After takeoff when he took meal orders, he said “welcome aboard, once again. Like I said earlier, I’m Rob. Have you had a chance to look over the menu? What can I get you for dinner? And do you want me to wake you for breakfast in case you’re sleeping?” That question wasn’t asked on the left aisle, for the record.
Throughout the service Rob took his time with each passenger and engaged in chit-chat, but the service was just as efficient as in the other aisle.
Before landing Rob came through the cabin and shook each passenger’s hand. “It was a pleasure taking care of you today, come see us again real soon.”
The craziest part was that he then came over to the left aisle (which he didn’t at any point serve), shook everyone’s hands, and said “thanks for your business, we really appreciate it.”
He’s easily one of the best American flight attendants I’ve ever had, and he wasn’t even serving me.
The moral of the story here is as follows:
- In the US the purser on a flight is just someone who is paid a couple of extra dollars an hour to do paperwork and make announcements. They’re not actually leaders, which is sad. Airlines with inflight service managers generally have better service since there’s someone in charge who is accountable for the experience, though there’s no way a US airline union would ever allow such a role to exist.

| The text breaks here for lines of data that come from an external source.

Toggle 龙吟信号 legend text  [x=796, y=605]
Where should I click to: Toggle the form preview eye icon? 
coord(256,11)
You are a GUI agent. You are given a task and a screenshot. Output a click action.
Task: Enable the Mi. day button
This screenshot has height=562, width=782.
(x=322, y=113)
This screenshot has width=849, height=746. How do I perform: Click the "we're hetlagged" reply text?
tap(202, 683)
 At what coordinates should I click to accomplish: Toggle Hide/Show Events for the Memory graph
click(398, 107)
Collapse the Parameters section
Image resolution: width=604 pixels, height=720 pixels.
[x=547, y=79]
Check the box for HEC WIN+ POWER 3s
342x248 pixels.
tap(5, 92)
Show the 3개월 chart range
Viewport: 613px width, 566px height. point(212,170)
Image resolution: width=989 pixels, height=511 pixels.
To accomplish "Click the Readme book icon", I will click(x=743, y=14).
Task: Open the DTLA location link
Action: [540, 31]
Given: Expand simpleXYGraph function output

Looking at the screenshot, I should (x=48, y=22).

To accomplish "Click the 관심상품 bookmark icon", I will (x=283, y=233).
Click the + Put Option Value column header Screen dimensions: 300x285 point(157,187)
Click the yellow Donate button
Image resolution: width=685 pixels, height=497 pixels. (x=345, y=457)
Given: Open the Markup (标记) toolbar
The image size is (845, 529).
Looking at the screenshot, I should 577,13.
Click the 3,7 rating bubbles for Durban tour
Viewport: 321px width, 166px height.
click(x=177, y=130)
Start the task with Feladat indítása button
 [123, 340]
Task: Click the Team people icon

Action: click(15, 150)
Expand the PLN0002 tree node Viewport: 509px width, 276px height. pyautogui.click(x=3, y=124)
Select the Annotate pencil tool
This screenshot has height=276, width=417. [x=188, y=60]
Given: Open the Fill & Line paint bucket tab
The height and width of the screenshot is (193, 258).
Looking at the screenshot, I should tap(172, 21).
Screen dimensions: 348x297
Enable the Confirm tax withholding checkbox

- You can’t train someone to be as engaging as Rob. When I watched how Rob provided service, I couldn’t help but think “wouldn’t it be nice if this other flight attendant were just as good?” But the reality is that you can’t train an attitude like this. If other flight attendants had done this, it would have come across as insincere. You can hire people with personality, but once they’re hired, you can’t train someone to be genuine and engaging.
- While you can’t train people to be genuine and engaging, couldn’t flight attendants on US airlines generally be trained to do the same as Rob? “Are you familiar with your seat?” “Thanks for flying with us!” The shorter answer is no, since American management refuses to increase the workload of flight attendants under any and all circumstances.
- As an aside, years ago American introduced mints in premium cabins, which the flight attendants distributed at the end of the flight. The intent of them was to facilitate an interaction where the flight attendant could say “thanks for flying with us today,” which seemed like a brilliant idea. When it was first introduced, it was great. Over the years many flight attendants just started to hold out the tray and didn’t make eye contact or say anything, which eliminates the whole point (well, other than eliminating bad breath). 😉
So thanks to Rob for being awesome, and giving all his passengers a great experience. As is always the case at the “big three” US airlines, it’s clear that the flight attendants who provide that kind of service do so because it’s the type of person they are, and not because of anything the company is doing.